You have to wonder if hedge funds should not think forward and go long on gold and silver, particularly silver where the investigation by US competition authorities has led to a swift removal of the massive short position overhanging this market for years. This is the most bullish outlook for silver prices since the days of the Hunt Brothers who cornered the market in the late 1970s.

But hedge funds are by nature short term traders and they look first at the outlook for the dollar which is rallying on a flight to quality and see that as a negative for precious metals. However, this is not necessarily the case in a financial crisis: gold and silver are classic safe havens too.

But many may choose to wait until the current deflation of assets from real estate to common stocks is over, and then choose precious metals as the asset class most likely to benefit from a period of higher inflation as a store of value with a fixed supply, or a currency by any other definition.

That could leave precious metals with a volatile ride ahead. Indeed, gold and silver have always been volatile which is why trading on margin is to be avoided, and ironically this does not suit the hedge funds either as what they really like is a leveraged, safe one-way bet.

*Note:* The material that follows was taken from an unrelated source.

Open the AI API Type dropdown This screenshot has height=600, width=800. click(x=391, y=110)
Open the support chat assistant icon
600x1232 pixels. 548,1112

However, as the surviving hedge funds reassess their strategies the winning approach is likely to be long gold and long silver, and for that the 20 per cent success fees will reappear.

Perhaps the hedge fund managers should take their cue from the central banks which are not going to be selling gold over the next 12 months as they have been over the past four previous years. Supply is coming out of the market at a time of rising demand for a hedge against inflation. So is that not what the hedge funds should be buying next?